When this aggressive admission practice is multiplied across Health Management Associates’ 70 hospitals among 15 states, the numbers are staggering. These hospitals are located in urban areas and rural areas alike. HMA’s goal – repeated throughout the interviews – was to increase the bottom line despite the needs of patients.
Here is an excerpt of part of the investigative piece. The two individuals commenting here are medical doctors with many years of hospital and emergency care experience:
Cliff Cloonan, M.D.: My department chief said, we will admit 20 percent of our patients or somebody’s going to get fired.
60 Minutes’ Steve Kroft: What’s wrong with admitting 20 percent?
Scott Rankin, M.D.: In a relatively rural, limited resource community hospital your admission rate out of the emergency department, somewhere in the neighborhood of 10 percent.
Steve Kroft: And they wanted 20?
Scott Rankin: Correct. They wanted 20.
The investigative piece also interviewed the HMA hospitals’ former director of compliance, Paul Meyer. Prior to his employment at HMA, Mr. Meyer was a 30-year veteran of the FBI who had investigated Medicare fraud.

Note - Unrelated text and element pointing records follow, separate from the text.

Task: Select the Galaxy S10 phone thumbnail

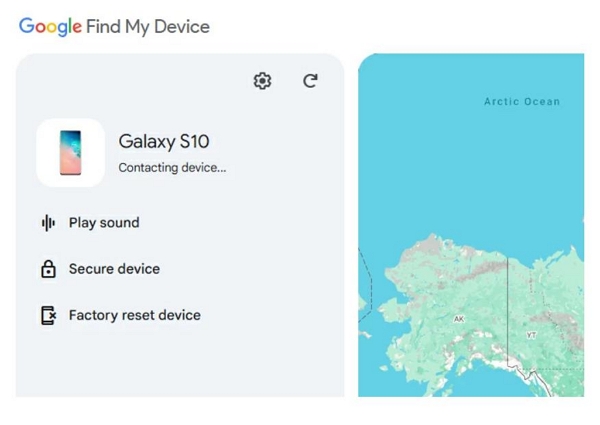Action: click(x=70, y=153)
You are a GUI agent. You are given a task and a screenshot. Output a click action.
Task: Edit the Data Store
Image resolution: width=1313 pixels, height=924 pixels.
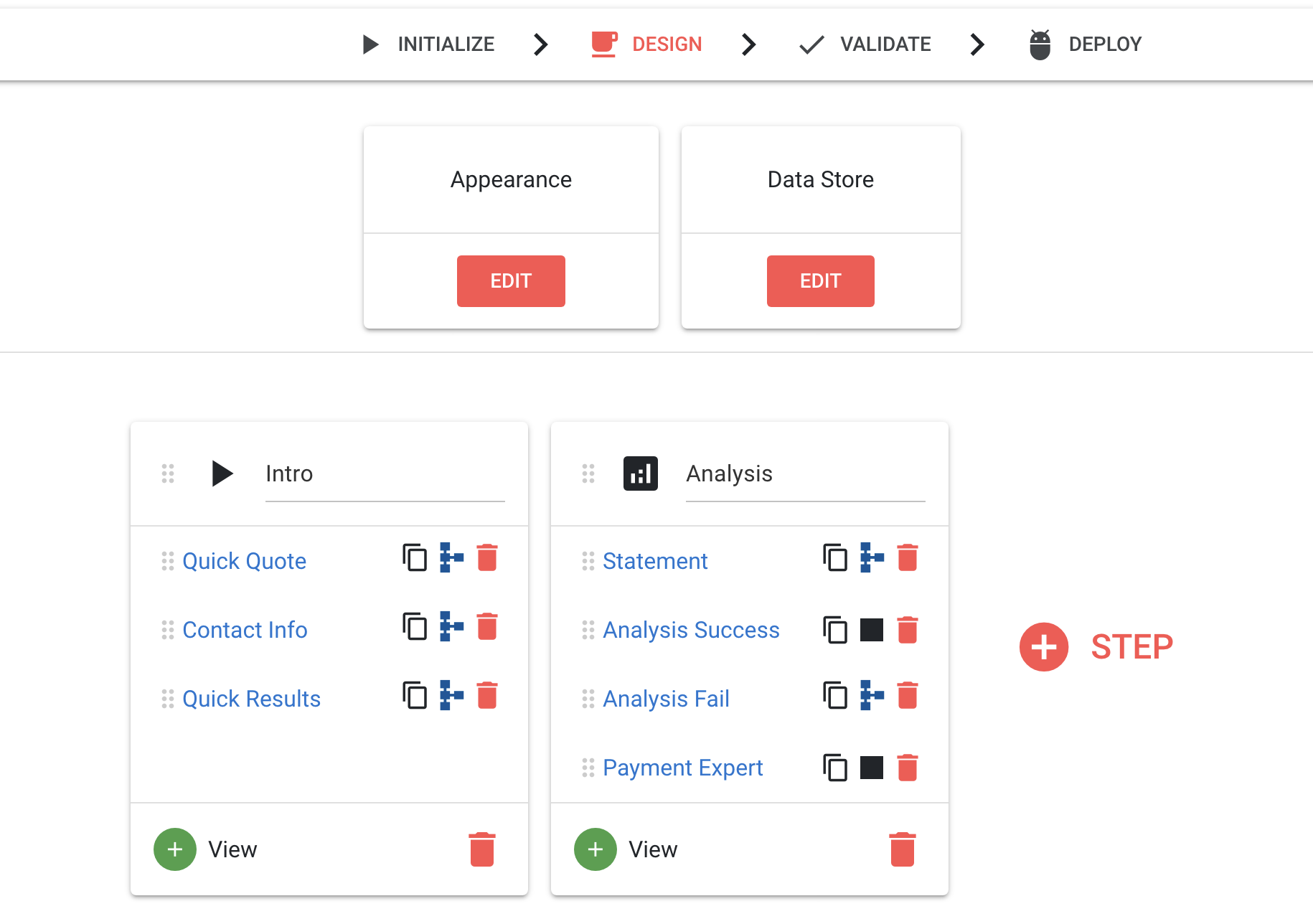coord(820,281)
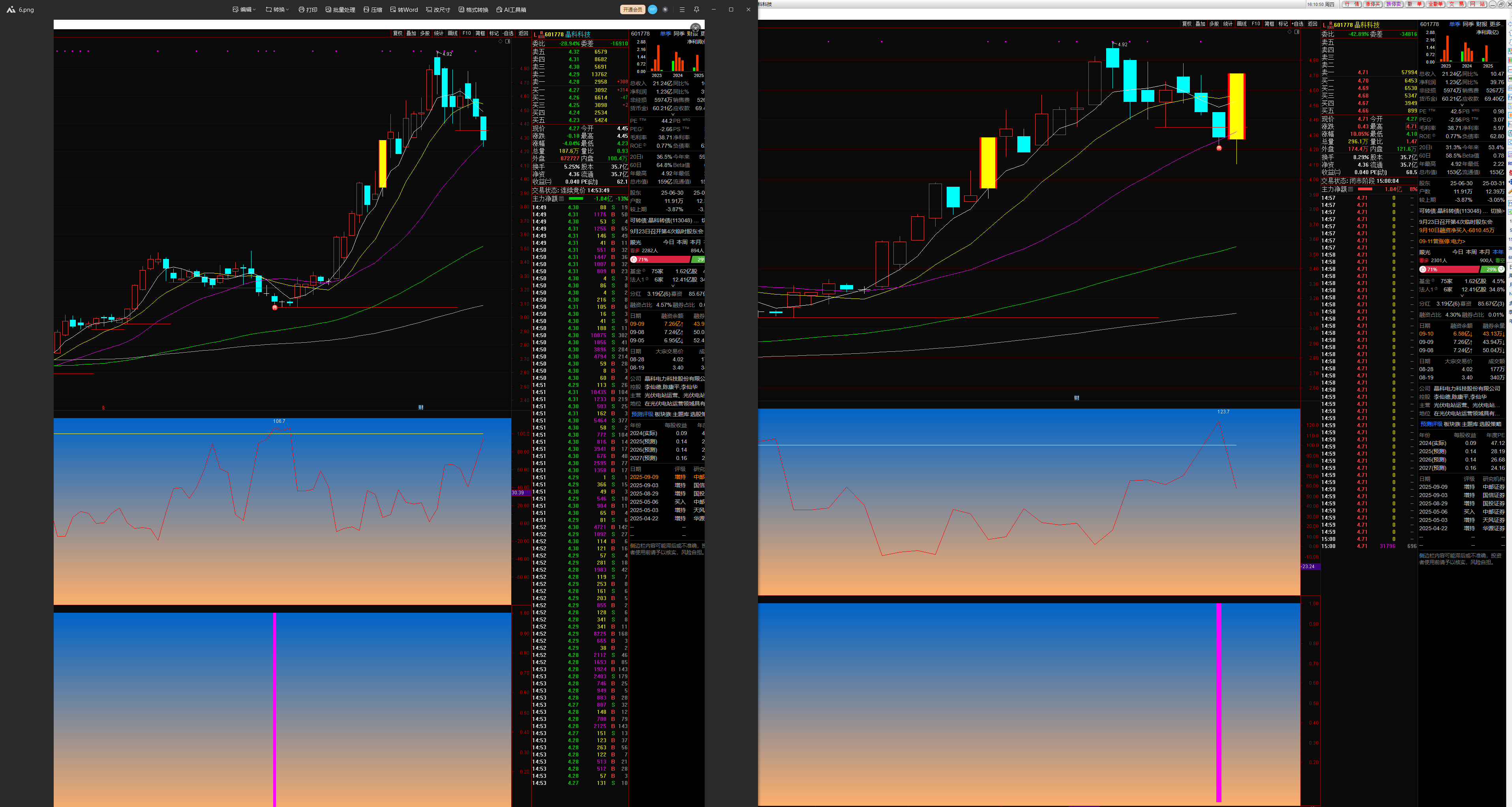Click the red 71% bullish sentiment bar

(x=1448, y=269)
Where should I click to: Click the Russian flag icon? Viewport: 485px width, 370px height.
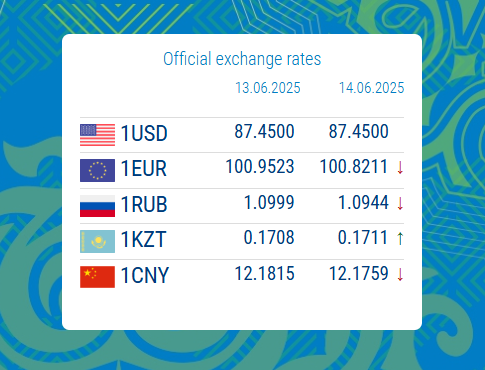click(97, 206)
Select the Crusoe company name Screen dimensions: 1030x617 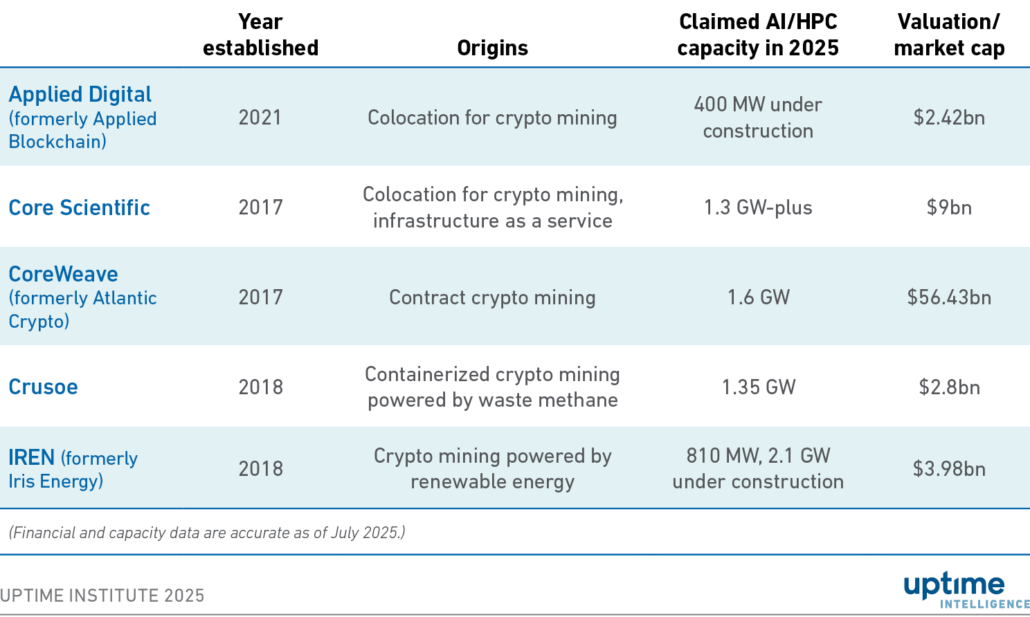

Mr. Meyer told 60 Minutes’ Steve Kroft that he had discovered Medicare fraud at HMA: “Meyer says he audited four hospitals in Texas, Florida and Oklahoma and concluded that HMA had intentionally billed Medicare and Medicaid for hundreds of thousand of dollars in inappropriate hospital stays that did not meet government standards for admission or reimbursement.”
Steve Kroft: Did you think it was Medicare fraud?
Paul Meyer: Yes. It was Medicare fraud. Simple as that.
About one-tenth of health care costs are spent on unnecessary medical procedures and testing – some $210 billion a year.
The evidence is quite clear: Hospital organizations such as HMA put profits before patients, and apparently, profits before morality. It is one thing to defraud the taxpayers, but it is quite another to endanger someone’s life by admitting them into the hospital without sufficient cause.
Other research has exposed unnecessary medical treatments at many hospitals.
Hospital acquired infections made worse
This crime is especially egregious when we consider that according to the Centers for Disease Control, about two million patients contract a hospital-acquired infection and nearly 100,000 people die from hospital-acquired infections. An investigation published by Hearst Media found that about 200,000 people die each year in the U.S. from preventable medical mistakes and infections.
Therefore, to admit a patient into the hospital without medical justification is to put that person’s life in danger.